Im Historischen Museum führen fünf Abteilungen von Ur- und Frühgeschichte über Stadtentwicklung und Industrialisierung bis zur Tier- und Landschaftsgeschichte der Südheide. Für einen ersten Besuch ist eine Auswahl sinnvoller als ein schneller Durchgang durch alle Themen.
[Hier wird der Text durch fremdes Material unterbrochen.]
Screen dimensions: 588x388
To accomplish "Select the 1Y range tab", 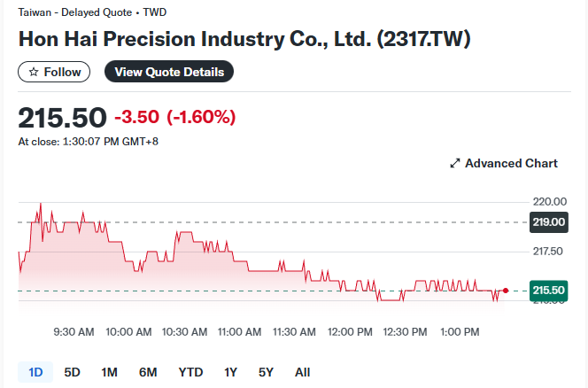I will (230, 372).
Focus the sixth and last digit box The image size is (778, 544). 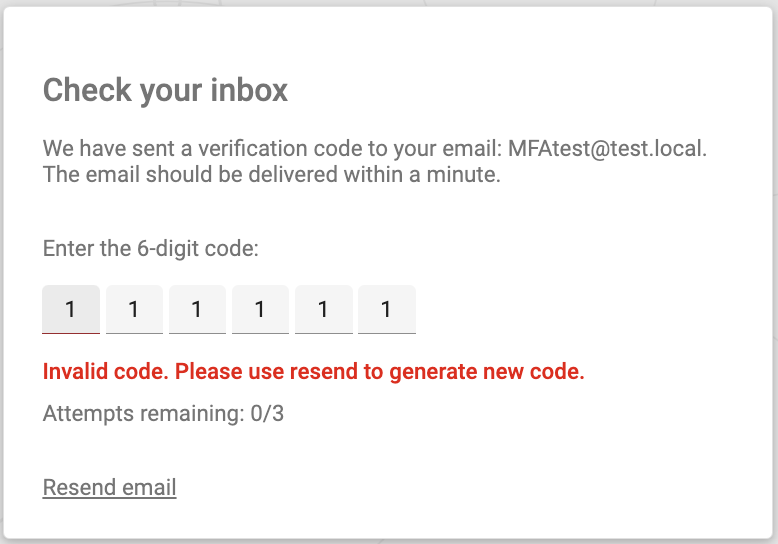point(386,309)
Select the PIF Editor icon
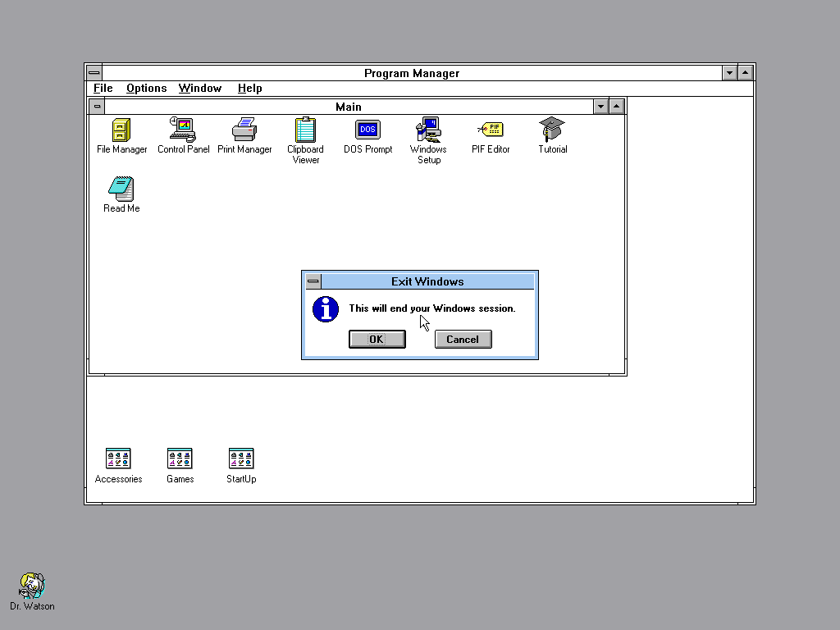The image size is (840, 630). pos(491,130)
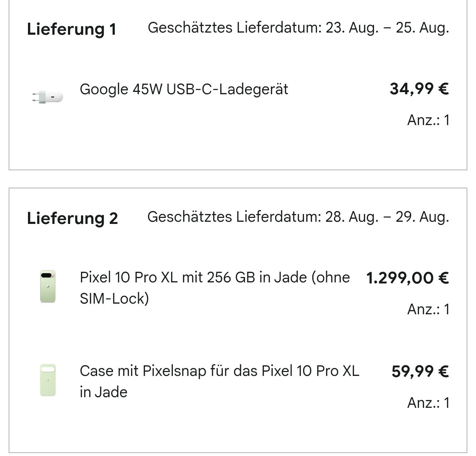Viewport: 476px width, 456px height.
Task: Select the 23. Aug. – 25. Aug. date range
Action: click(387, 28)
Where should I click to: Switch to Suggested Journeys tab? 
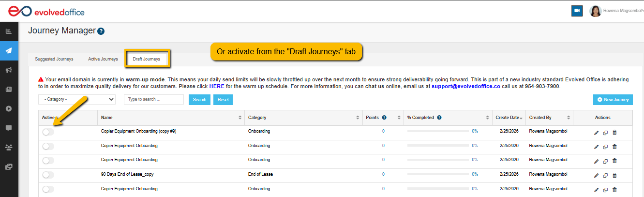[54, 59]
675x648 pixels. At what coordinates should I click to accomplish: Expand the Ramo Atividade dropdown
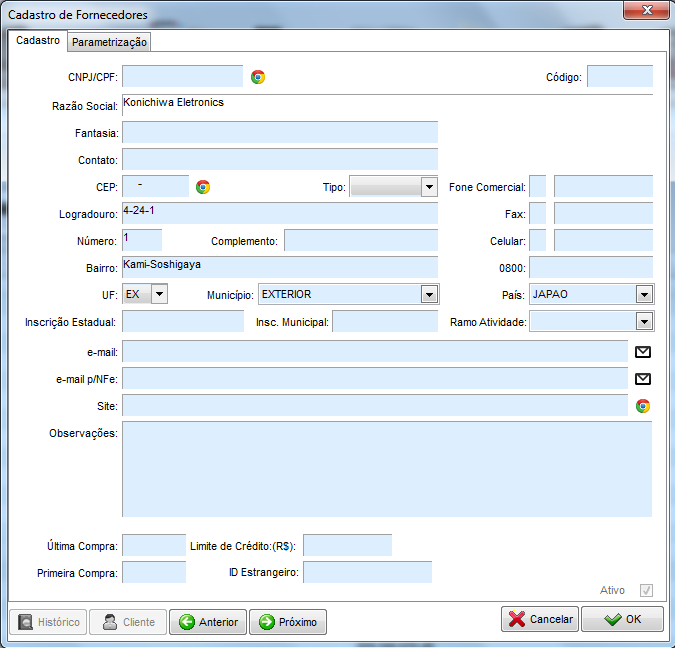[x=644, y=321]
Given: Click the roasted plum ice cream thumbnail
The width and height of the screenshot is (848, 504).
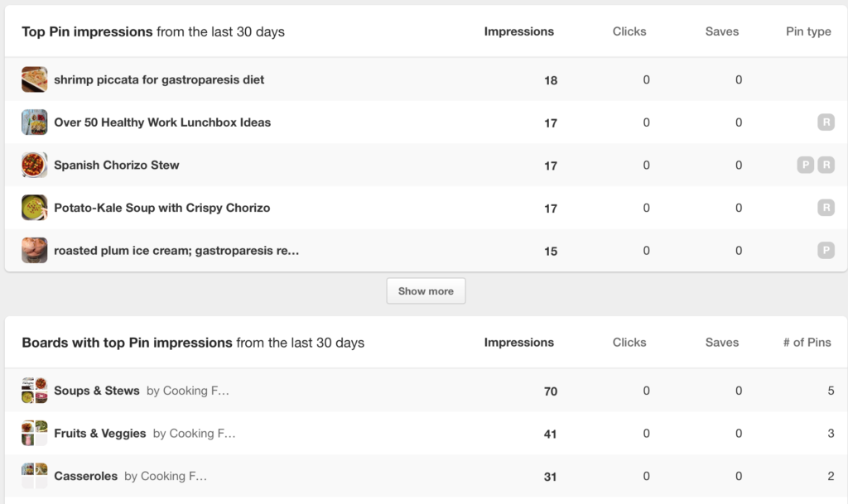Looking at the screenshot, I should coord(34,250).
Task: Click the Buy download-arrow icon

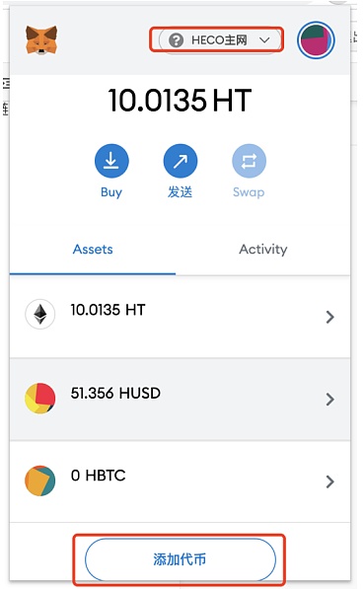Action: pyautogui.click(x=111, y=161)
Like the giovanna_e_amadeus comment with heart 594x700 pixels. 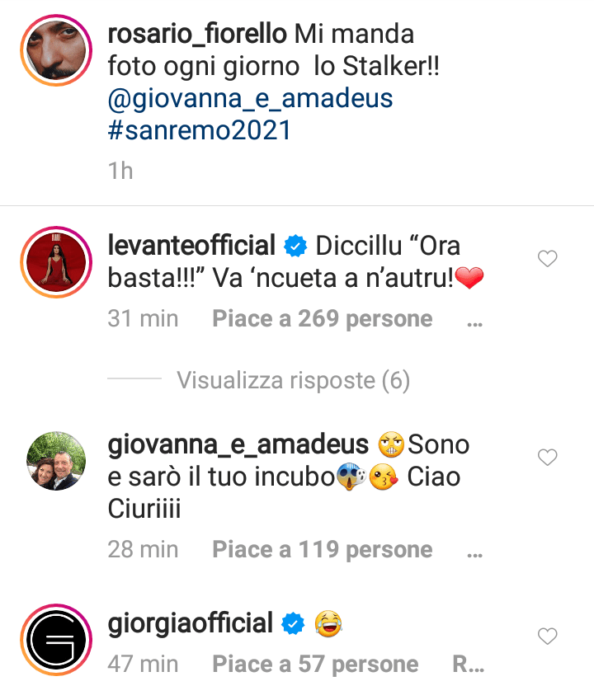pyautogui.click(x=547, y=457)
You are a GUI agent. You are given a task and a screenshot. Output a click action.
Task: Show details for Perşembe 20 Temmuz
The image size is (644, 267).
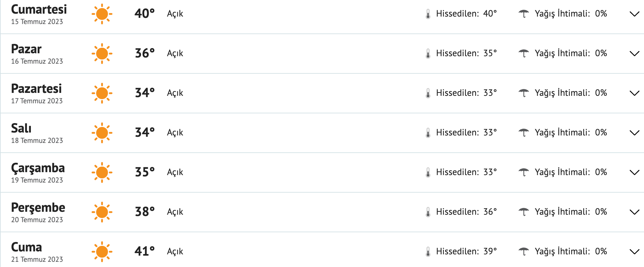[634, 212]
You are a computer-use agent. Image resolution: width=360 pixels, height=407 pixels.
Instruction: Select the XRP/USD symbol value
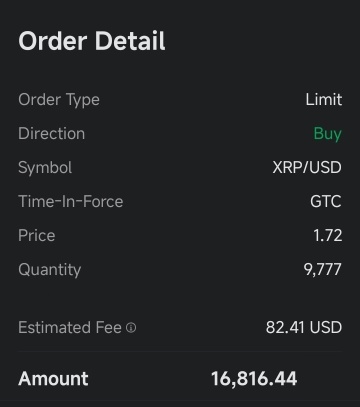click(307, 168)
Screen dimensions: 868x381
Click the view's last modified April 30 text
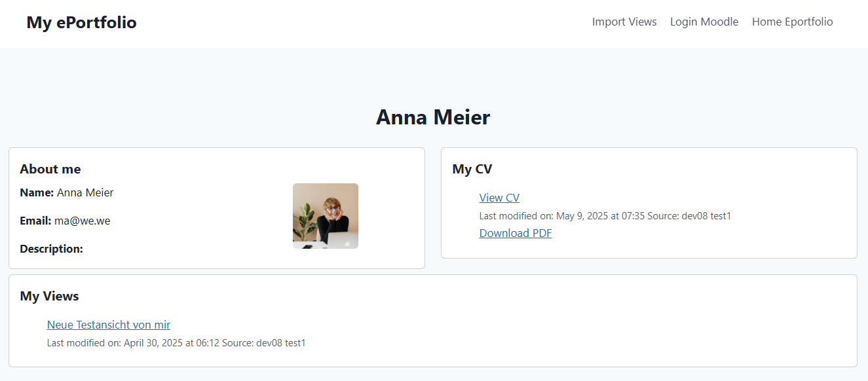point(176,342)
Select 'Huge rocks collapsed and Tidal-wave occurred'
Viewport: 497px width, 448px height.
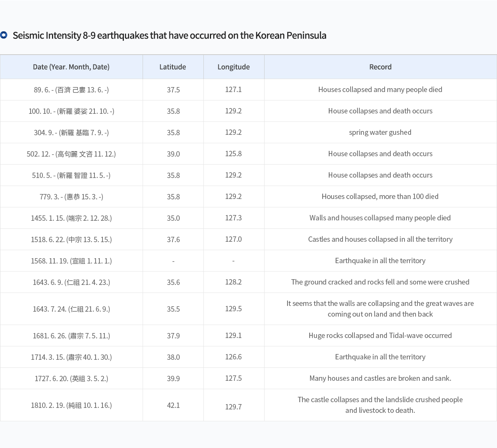tap(380, 336)
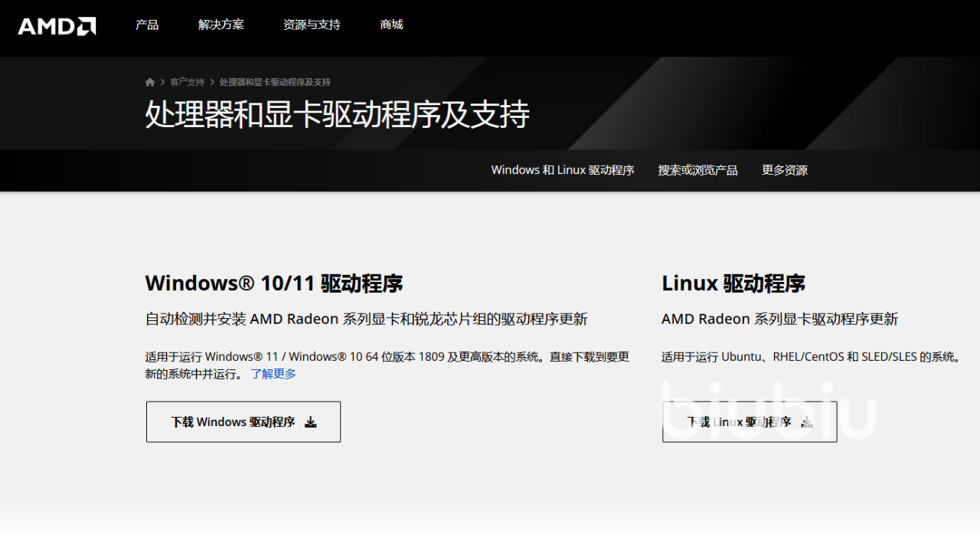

Die Schlosskapelle gehört zu den frühen eigens für den evangelischen Gottesdienst errichteten Sakralbauten Norddeutschlands und ist im Rahmen des Museumsbesuchs zugänglich. Öffnung und mögliche Einschränkungen sollten dennoch vorher geprüft werden.
Als Tagesplanung funktioniert entweder Schloss plus Innenstadt oder Schloss plus Mühlenmuseum. Beide Museen ausführlich und weitere Naturziele an einem Tag zu kombinieren, wird schnell zu dicht.